Work task
Below are the records; collect from them each line containing the string "agent".

(Source data)

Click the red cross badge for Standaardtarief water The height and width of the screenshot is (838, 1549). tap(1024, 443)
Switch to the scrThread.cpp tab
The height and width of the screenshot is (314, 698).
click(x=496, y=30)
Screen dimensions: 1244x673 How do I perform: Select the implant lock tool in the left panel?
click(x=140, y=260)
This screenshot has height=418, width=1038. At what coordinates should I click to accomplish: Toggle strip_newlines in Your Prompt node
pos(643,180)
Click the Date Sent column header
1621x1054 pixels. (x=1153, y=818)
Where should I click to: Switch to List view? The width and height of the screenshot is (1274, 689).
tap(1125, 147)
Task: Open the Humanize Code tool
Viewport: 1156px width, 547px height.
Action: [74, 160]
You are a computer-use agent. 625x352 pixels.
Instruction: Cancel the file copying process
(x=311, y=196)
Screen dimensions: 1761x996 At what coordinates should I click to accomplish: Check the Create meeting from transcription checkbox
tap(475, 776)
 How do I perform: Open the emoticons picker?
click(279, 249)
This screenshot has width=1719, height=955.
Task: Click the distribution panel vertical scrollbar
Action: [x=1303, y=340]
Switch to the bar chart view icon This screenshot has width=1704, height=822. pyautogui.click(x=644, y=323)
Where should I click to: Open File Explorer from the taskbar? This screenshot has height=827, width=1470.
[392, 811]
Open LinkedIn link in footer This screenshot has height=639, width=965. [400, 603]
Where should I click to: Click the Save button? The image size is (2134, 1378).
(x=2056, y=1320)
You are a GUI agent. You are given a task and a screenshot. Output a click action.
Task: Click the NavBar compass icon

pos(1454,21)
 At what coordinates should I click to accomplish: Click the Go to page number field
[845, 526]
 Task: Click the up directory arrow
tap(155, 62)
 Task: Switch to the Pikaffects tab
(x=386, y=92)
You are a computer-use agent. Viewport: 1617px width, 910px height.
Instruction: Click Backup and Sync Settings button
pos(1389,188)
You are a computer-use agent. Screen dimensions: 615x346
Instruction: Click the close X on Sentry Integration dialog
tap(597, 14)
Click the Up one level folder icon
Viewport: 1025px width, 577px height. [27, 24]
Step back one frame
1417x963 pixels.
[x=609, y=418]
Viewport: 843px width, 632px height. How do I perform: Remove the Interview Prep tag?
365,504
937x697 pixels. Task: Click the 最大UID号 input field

(End Source data)

Exercise answer
You are a computer-use agent. 625x352 pixels.
You are a GUI agent. You are given a task and a screenshot. Output a click action.
You are a computer-use agent. Viewport: 1617px width, 910px height.
You are a computer-use agent. Screen dimensions: 615x346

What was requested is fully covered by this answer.